「大人になっていけることを」 なつみ

12月1日

 わたしの事になってしまうのですが、生理が来ました。
 血を見たとき、信じられなさ過ぎて(もしかして、痔…)と思ったのですが、やはり月のもので、早くお父さんお母さんに伝えなきゃと、ソワソワしてしまっていました。 
 なっちゃんにナプキンをもらいにくと、「あれ、初めて?」と聞かれたので、「最初痔なんじゃないかと思いました」と言ったら、笑って、お父さんお母さんに伝えに行くことも話しました。なっちゃんが喜んでくれているのを感じて、生理は悪いことじゃないんだなぁと思いました。
 
 さぁ、お父さんお母さんに伝えに行くぞと、校長室のドアを開けて「あの…生理がきました」と伝えました。少し緊張しました。
 お母さんが大きな目を開けて、「来るんじゃないかと思ってたんだよ。よく頑張ったね」と両手を伸ばして、優しく抱きしめてくれて、お父さんは、「本当に、良かった」と、とても嬉しそうに目を細めて言ってくれました。
 わたしは頑張ったんだなぁって、思ったとたんに涙が出そうになりました。
 なのはなに来る前、まさかこの先自分に生理が来るとか考えたことすらなかったし、いつ死ぬかわからない中で、自分が生きる未来を想像することもなかったです。

 小学6年生で生理が来た日、げんなりしました。(あぁ、もう大人になってしまうのだな)そう思ったら、女の子であることが嫌になり、自分に起こった生理を否定したくなりました。わたしは、わたしを取り巻く大人の一人に一歩近づいたのを、最悪だと感じました。
 でも、今日、血を見たとき、わたしもお父さんお母さんと同じように「良かった」と、心の底から思いました。わたしには、もう信じられる大人がいます。憧れる、尊敬する大人がいます。お父さんお母さん、あゆちゃん、あゆみちゃん、スタッフさん、お仕事組さんに、沢山のお姉さんがいて、わたしはその中で大人になっていけることを、幸せだと思います。少し前まで、成長できなくなるんじゃないかと怖がっていたけれど、わたしは、ここでたくさんの大好きな家族のみんなと一緒に成長していくんだなぁと、ただ漠然とした気持ちだけれど、まっすぐに信じられます。

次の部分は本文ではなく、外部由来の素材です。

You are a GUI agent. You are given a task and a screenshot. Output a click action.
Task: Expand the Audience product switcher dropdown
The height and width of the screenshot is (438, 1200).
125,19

 なのはなに来るべくしてきたのだと、お父さんの言葉を信じて、わたしはなのはなの子になります。なのはなの戦士になって、お父さんお母さんの仲間として、力強い味方になれるように、もっと、もっと優しさをもって強くなります。
 お父さんお母さん、信頼できる家族の中で大人になっていけるのが幸せです。
 お父さんお母さんが、喜んでくださって、わたしも嬉しかったです。

 今日も1日ありがとうございました。
「お前は来るべくしてきたんだと思う」と、お父さんに言っていただいたとき、嬉しい気持ちの中に、悔しさがありました。本当はもっと、まじめにわたしは生きられたはずなのに、そう思ったら、過去を取り返したい気持ちがどんなものか、少しわかった気がします。
 今年のミーティングは去年よりずっと、深いものにできそうだと思いました。
 おやすみなさい。わたしも、素敵な大人に、憧れる大人になれますように。